## REQUIRED WORK
Quote all of the data exactly as given. Skip every picture it contains.

>>

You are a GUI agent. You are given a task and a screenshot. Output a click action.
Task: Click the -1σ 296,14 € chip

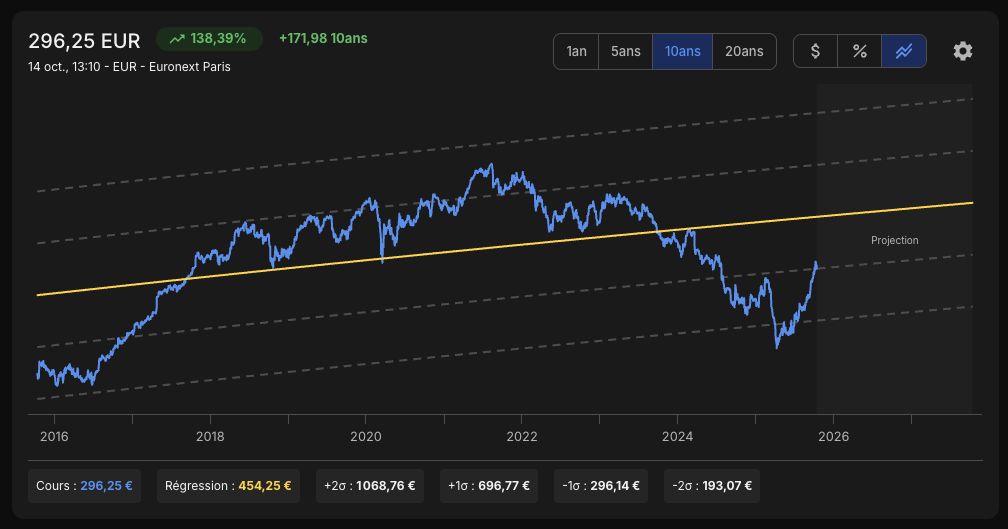[x=601, y=486]
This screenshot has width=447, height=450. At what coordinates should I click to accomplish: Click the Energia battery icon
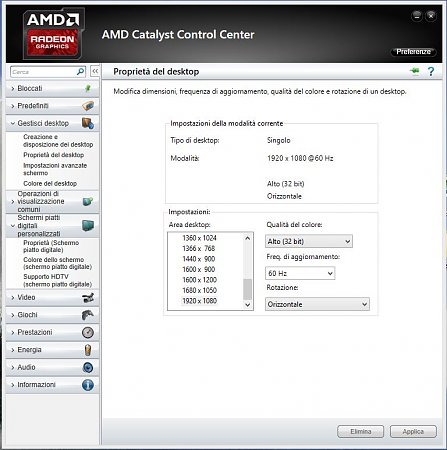point(88,350)
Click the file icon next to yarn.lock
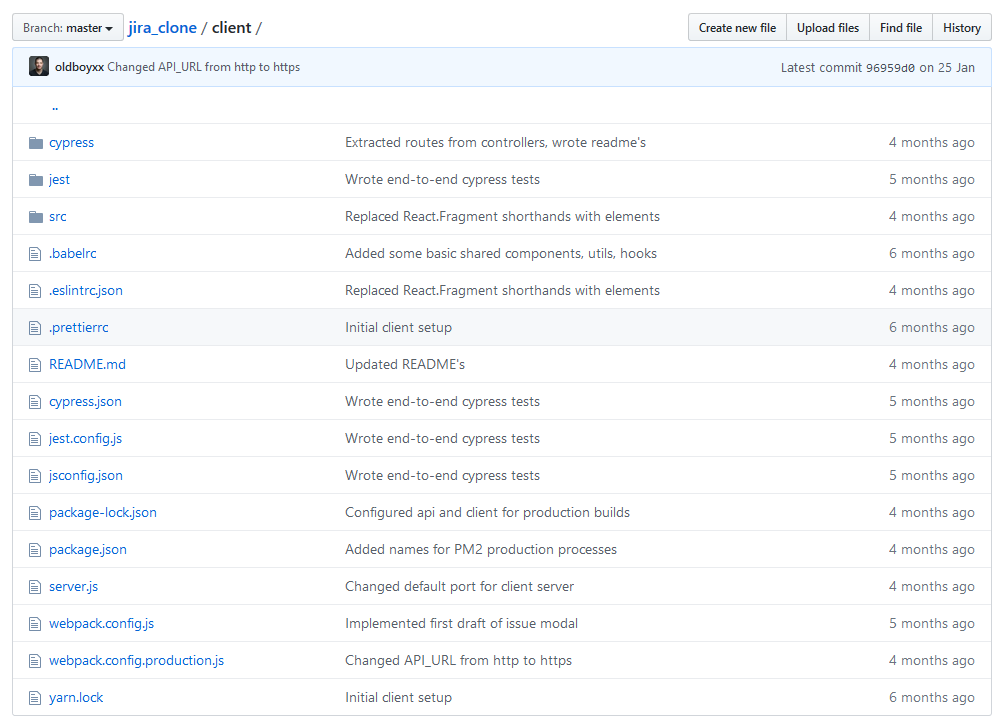 [35, 697]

<<

## TASK RESULT
You are a GUI agent. You are given a task and a screenshot. Output a click action.
Task: Click the -1σ 296,14 € chip

[x=601, y=486]
This screenshot has width=447, height=450. At what coordinates should I click to accomplish: Click the Energia battery icon
point(88,350)
Click the file icon next to yarn.lock
 [35, 697]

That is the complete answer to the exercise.